A quelle date parvient la photographie officielle en mairie ?
En principe, le portrait du nouveau Président de la République est disponible à partir du 15 juin. Il est diffusé aux mairies par les services de la préfecture.
Est-il obligatoire d’accrocher le portrait du Président de la République ?
Non, un débat a eu lieu à ce sujet au mois de mai 2009 à l’Assemblée nationale. Le 14 juillet de la même année le Journal officiel a publié une réponse du Ministre de l’Intérieur, qui spécifie qu’aucun texte législatif ou réglementaire n’impose ni cet affichage ni, d’ailleurs, la présence des symboles républicains (dont le drapeau national), le buste de Marianne et la devise de la République dans les bâtiments publics.
Il est vrai que la tradition républicaine d’accrocher la photo du Président de la République est presque unanimement respectée.
A chaque élection présidentielle quelques conseils municipaux croient néanmoins bon de bouder le portrait du nouveau Président de la République pour des raisons politiciennes.
A-t-on le droit d’afficher les portraits des anciens Présidents ?
C’est assez souvent le cas dans l’escalier d’honneur.
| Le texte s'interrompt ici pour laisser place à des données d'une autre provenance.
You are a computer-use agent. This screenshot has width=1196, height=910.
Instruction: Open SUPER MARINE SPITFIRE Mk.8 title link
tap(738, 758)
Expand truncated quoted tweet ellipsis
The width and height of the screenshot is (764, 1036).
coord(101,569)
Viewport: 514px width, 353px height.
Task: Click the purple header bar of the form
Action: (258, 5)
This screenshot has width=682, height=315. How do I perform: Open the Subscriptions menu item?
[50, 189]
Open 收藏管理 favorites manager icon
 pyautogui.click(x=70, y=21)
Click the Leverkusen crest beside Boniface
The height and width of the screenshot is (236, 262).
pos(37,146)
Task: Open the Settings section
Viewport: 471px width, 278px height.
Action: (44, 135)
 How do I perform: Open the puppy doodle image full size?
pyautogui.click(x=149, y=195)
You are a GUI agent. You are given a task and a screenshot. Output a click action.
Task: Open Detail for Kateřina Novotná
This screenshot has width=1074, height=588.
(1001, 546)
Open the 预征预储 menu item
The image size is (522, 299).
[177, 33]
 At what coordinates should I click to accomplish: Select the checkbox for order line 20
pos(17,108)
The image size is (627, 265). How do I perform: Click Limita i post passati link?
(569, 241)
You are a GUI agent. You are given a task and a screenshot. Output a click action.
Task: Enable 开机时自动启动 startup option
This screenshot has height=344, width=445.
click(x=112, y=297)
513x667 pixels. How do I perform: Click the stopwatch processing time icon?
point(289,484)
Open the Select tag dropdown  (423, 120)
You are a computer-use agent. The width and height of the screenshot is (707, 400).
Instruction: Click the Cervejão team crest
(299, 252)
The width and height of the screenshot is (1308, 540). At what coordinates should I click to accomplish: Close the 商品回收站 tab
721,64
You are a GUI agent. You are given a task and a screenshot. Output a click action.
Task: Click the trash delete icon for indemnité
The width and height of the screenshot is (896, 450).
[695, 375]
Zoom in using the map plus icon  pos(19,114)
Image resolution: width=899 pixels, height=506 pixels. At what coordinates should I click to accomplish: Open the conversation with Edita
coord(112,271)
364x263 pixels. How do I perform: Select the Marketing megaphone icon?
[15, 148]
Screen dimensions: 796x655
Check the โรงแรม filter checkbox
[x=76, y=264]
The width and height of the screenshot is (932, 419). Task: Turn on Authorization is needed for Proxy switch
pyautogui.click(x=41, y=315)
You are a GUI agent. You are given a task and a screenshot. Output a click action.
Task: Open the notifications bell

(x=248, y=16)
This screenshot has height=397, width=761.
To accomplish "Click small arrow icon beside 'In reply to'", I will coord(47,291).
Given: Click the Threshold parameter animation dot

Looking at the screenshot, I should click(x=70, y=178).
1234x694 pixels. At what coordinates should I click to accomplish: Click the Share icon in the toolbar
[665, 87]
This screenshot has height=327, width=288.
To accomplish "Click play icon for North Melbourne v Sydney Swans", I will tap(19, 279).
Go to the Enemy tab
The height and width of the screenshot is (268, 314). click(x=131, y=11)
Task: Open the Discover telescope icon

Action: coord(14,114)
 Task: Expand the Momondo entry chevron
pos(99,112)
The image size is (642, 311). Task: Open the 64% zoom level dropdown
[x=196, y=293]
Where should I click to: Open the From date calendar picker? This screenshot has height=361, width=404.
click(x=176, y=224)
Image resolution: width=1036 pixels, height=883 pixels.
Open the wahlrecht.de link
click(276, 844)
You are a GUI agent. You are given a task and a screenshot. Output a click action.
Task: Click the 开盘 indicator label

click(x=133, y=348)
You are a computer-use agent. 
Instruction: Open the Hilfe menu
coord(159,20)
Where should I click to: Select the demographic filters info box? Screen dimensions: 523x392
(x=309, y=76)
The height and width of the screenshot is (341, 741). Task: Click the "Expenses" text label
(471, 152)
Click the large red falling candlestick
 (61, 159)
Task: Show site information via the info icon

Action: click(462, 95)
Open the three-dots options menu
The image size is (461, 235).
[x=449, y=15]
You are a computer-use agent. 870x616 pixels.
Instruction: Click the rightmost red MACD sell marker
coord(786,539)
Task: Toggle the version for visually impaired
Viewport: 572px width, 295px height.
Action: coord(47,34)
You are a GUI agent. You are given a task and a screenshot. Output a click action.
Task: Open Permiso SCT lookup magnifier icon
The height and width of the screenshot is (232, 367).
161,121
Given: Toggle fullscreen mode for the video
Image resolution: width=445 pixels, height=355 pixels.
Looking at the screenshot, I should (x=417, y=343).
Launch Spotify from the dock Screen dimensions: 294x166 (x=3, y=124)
L’usage veut que l’on procède du plus ancien en bas aux plus récents en haut, la photo du Président actuel en majesté dans la salle d’honneur.
Une décision du tribunal administratif de Caen, en date du 26 octobre 2010, a ordonné le décrochage du portrait de Philippe Pétain dans toute galerie de portraits présidentiels.
Certaines communes se sont donné la liberté d’accrocher en sus les portraits de grands hommes qui n’ont pas exercé le mandat présidentiel comme Jean Jaurès.
Qui supporte les frais d’accrochage ?
Il revient à la commune de faire encadrer le nouveau portrait. L’ancien cadre convient rarement, les photos officielles n’étant pas toujours du même format.
A quand remonte la tradition ?
A la Seconde République.
Au-delà de la République, il faut aller chercher l’origine de ces portraits dans la représentation de nos monarques. Le prototype en est le portrait de Louis XIV par Rigaud. Ce tableau ne fait pas seulement figurer le monarque mais aussi les symboles du pouvoir : la main de justice (le droit de grâce), l’épée (la puissance militaire), la couronne (le pouvoir civil), le sceptre (le commandement), le manteau bleu (le pouvoir spirituel), la fleur de lys (l’emblème des Capétiens), le collier du Saint-Esprit (la protection des ordres de chevalerie), l’alliance (l’union du roi et de son royaume).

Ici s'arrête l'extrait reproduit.